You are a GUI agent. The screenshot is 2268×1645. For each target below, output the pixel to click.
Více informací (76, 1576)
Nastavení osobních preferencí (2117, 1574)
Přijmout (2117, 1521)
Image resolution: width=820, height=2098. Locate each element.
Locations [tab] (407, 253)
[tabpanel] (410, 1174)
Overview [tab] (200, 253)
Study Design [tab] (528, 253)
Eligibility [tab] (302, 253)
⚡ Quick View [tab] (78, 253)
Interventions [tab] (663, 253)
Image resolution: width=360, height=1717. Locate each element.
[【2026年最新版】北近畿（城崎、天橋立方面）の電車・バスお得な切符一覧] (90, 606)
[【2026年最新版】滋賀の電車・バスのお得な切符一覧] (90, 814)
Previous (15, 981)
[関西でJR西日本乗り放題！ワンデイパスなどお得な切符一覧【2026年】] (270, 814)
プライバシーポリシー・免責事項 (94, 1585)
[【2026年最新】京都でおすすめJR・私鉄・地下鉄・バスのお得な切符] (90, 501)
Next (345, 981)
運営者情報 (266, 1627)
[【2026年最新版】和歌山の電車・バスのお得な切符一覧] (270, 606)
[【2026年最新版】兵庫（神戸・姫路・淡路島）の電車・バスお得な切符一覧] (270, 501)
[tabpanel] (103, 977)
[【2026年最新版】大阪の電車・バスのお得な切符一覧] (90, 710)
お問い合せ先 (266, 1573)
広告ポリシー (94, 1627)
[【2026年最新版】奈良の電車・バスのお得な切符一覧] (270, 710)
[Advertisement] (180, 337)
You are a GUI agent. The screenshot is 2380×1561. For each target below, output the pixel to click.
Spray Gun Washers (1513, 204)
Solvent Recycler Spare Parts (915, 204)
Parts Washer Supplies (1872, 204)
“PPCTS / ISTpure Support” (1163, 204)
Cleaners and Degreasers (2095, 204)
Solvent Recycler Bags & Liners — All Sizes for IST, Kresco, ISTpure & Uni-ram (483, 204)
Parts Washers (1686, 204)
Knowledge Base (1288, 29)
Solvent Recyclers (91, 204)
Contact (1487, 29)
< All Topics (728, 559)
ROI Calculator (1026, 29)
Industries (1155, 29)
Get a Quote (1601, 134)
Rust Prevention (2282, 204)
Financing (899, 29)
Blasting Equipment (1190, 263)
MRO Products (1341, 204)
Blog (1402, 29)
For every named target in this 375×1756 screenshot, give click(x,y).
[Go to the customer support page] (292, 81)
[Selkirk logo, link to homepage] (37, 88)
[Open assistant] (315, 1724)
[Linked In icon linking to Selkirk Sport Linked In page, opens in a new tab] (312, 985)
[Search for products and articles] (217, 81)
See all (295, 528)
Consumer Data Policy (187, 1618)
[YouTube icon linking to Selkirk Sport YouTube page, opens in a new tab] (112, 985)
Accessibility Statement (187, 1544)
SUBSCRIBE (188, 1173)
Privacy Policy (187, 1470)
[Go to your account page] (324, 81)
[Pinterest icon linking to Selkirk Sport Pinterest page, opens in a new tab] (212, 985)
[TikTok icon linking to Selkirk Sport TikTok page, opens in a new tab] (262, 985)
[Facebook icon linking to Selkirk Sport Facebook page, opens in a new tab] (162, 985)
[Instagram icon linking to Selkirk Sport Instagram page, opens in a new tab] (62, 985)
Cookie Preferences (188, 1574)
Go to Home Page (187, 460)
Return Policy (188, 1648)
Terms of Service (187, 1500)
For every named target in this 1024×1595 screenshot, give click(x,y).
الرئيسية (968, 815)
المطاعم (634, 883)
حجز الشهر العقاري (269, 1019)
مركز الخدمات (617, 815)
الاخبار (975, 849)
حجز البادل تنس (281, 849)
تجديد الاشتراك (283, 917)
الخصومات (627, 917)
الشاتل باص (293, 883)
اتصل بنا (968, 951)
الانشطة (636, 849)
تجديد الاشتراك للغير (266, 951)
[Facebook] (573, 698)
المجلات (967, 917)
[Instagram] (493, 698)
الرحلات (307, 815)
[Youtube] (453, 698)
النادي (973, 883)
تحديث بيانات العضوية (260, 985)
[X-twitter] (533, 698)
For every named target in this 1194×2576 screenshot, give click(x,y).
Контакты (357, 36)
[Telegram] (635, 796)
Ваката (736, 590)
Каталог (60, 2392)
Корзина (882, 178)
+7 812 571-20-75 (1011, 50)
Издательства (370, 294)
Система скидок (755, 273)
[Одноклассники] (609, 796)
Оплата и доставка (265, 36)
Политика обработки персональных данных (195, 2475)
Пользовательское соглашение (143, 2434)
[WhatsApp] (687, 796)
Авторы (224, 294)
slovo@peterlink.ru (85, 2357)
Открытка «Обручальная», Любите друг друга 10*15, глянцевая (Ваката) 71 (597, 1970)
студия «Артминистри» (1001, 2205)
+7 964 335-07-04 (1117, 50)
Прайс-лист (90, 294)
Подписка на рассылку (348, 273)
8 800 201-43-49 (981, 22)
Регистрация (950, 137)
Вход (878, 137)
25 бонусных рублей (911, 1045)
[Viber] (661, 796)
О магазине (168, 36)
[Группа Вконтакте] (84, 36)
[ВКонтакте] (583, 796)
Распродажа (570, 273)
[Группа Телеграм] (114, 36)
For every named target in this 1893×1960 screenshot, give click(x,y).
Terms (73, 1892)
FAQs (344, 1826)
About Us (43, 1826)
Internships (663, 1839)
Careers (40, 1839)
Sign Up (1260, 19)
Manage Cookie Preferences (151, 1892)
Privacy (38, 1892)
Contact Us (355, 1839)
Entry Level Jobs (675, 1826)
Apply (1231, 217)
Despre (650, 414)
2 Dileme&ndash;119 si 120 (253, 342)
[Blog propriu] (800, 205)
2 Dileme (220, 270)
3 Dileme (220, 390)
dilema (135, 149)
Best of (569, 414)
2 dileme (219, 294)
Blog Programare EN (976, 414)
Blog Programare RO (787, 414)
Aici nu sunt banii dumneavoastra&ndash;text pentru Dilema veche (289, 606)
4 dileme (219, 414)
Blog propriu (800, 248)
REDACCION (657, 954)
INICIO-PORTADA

********

**Description of the task:**
Print every record above. Keep each one exactly as it is.

**Written response:**
You are a GUI agent. The screenshot is 2268×1645. For each target below, output the pixel to click.
Více informací (76, 1576)
Nastavení osobních preferencí (2117, 1574)
Přijmout (2117, 1521)
Image resolution: width=820, height=2098. Locate each element.
Locations [tab] (407, 253)
[tabpanel] (410, 1174)
Overview [tab] (200, 253)
Study Design [tab] (528, 253)
Eligibility [tab] (302, 253)
⚡ Quick View [tab] (78, 253)
Interventions [tab] (663, 253)
Image resolution: width=360, height=1717. Locate each element.
[【2026年最新版】北近畿（城崎、天橋立方面）の電車・バスお得な切符一覧] (90, 606)
[【2026年最新版】滋賀の電車・バスのお得な切符一覧] (90, 814)
Previous (15, 981)
[関西でJR西日本乗り放題！ワンデイパスなどお得な切符一覧【2026年】] (270, 814)
プライバシーポリシー・免責事項 (94, 1585)
[【2026年最新】京都でおすすめJR・私鉄・地下鉄・バスのお得な切符] (90, 501)
Next (345, 981)
運営者情報 (266, 1627)
[【2026年最新版】和歌山の電車・バスのお得な切符一覧] (270, 606)
[【2026年最新版】兵庫（神戸・姫路・淡路島）の電車・バスお得な切符一覧] (270, 501)
[tabpanel] (103, 977)
[【2026年最新版】大阪の電車・バスのお得な切符一覧] (90, 710)
お問い合せ先 (266, 1573)
広告ポリシー (94, 1627)
[【2026年最新版】奈良の電車・バスのお得な切符一覧] (270, 710)
[Advertisement] (180, 337)
You are a GUI agent. The screenshot is 2380×1561. For each target below, output the pixel to click.
Spray Gun Washers (1513, 204)
Solvent Recycler Spare Parts (915, 204)
Parts Washer Supplies (1872, 204)
“PPCTS / ISTpure Support” (1163, 204)
Cleaners and Degreasers (2095, 204)
Solvent Recycler Bags & Liners — All Sizes for IST, Kresco, ISTpure & Uni-ram (483, 204)
Parts Washers (1686, 204)
Knowledge Base (1288, 29)
Solvent Recyclers (91, 204)
Contact (1487, 29)
< All Topics (728, 559)
ROI Calculator (1026, 29)
Industries (1155, 29)
Get a Quote (1601, 134)
Rust Prevention (2282, 204)
Financing (899, 29)
Blasting Equipment (1190, 263)
MRO Products (1341, 204)
Blog (1402, 29)
For every named target in this 375×1756 screenshot, give click(x,y).
[Go to the customer support page] (292, 81)
[Selkirk logo, link to homepage] (37, 88)
[Open assistant] (315, 1724)
[Linked In icon linking to Selkirk Sport Linked In page, opens in a new tab] (312, 985)
[Search for products and articles] (217, 81)
See all (295, 528)
Consumer Data Policy (187, 1618)
[YouTube icon linking to Selkirk Sport YouTube page, opens in a new tab] (112, 985)
Accessibility Statement (187, 1544)
SUBSCRIBE (188, 1173)
Privacy Policy (187, 1470)
[Go to your account page] (324, 81)
[Pinterest icon linking to Selkirk Sport Pinterest page, opens in a new tab] (212, 985)
[TikTok icon linking to Selkirk Sport TikTok page, opens in a new tab] (262, 985)
[Facebook icon linking to Selkirk Sport Facebook page, opens in a new tab] (162, 985)
[Instagram icon linking to Selkirk Sport Instagram page, opens in a new tab] (62, 985)
Cookie Preferences (188, 1574)
Go to Home Page (187, 460)
Return Policy (188, 1648)
Terms of Service (187, 1500)
For every named target in this 1024×1595 screenshot, give click(x,y).
الرئيسية (968, 815)
المطاعم (634, 883)
حجز الشهر العقاري (269, 1019)
مركز الخدمات (617, 815)
الاخبار (975, 849)
حجز البادل تنس (281, 849)
تجديد الاشتراك (283, 917)
الخصومات (627, 917)
الشاتل باص (293, 883)
اتصل بنا (968, 951)
الانشطة (636, 849)
تجديد الاشتراك للغير (266, 951)
[Facebook] (573, 698)
المجلات (967, 917)
[Instagram] (493, 698)
الرحلات (307, 815)
[Youtube] (453, 698)
النادي (973, 883)
تحديث بيانات العضوية (260, 985)
[X-twitter] (533, 698)
For every named target in this 1194×2576 screenshot, give click(x,y).
Контакты (357, 36)
[Telegram] (635, 796)
Ваката (736, 590)
Каталог (60, 2392)
Корзина (882, 178)
+7 812 571-20-75 (1011, 50)
Издательства (370, 294)
Система скидок (755, 273)
[Одноклассники] (609, 796)
Оплата и доставка (265, 36)
Политика обработки персональных данных (195, 2475)
Пользовательское соглашение (143, 2434)
[WhatsApp] (687, 796)
Авторы (224, 294)
slovo@peterlink.ru (85, 2357)
Открытка «Обручальная», Любите друг друга 10*15, глянцевая (Ваката) 71 (597, 1970)
студия «Артминистри» (1001, 2205)
+7 964 335-07-04 (1117, 50)
Прайс-лист (90, 294)
Подписка на рассылку (348, 273)
8 800 201-43-49 (981, 22)
Регистрация (950, 137)
Вход (878, 137)
25 бонусных рублей (911, 1045)
[Viber] (661, 796)
О магазине (168, 36)
[Группа Вконтакте] (84, 36)
[ВКонтакте] (583, 796)
Распродажа (570, 273)
[Группа Телеграм] (114, 36)
For every named target in this 1893×1960 screenshot, give click(x,y).
Terms (73, 1892)
FAQs (344, 1826)
About Us (43, 1826)
Internships (663, 1839)
Careers (40, 1839)
Sign Up (1260, 19)
Manage Cookie Preferences (151, 1892)
Privacy (38, 1892)
Contact Us (355, 1839)
Entry Level Jobs (675, 1826)
Apply (1231, 217)
Despre (650, 414)
2 Dileme&ndash;119 si 120 (253, 342)
[Blog propriu] (800, 205)
2 Dileme (220, 270)
3 Dileme (220, 390)
dilema (135, 149)
Best of (569, 414)
2 dileme (219, 294)
Blog Programare EN (976, 414)
Blog Programare RO (787, 414)
Aici nu sunt banii dumneavoastra&ndash;text pentru Dilema veche (289, 606)
4 dileme (219, 414)
Blog propriu (800, 248)
REDACCION (657, 954)
INICIO-PORTADA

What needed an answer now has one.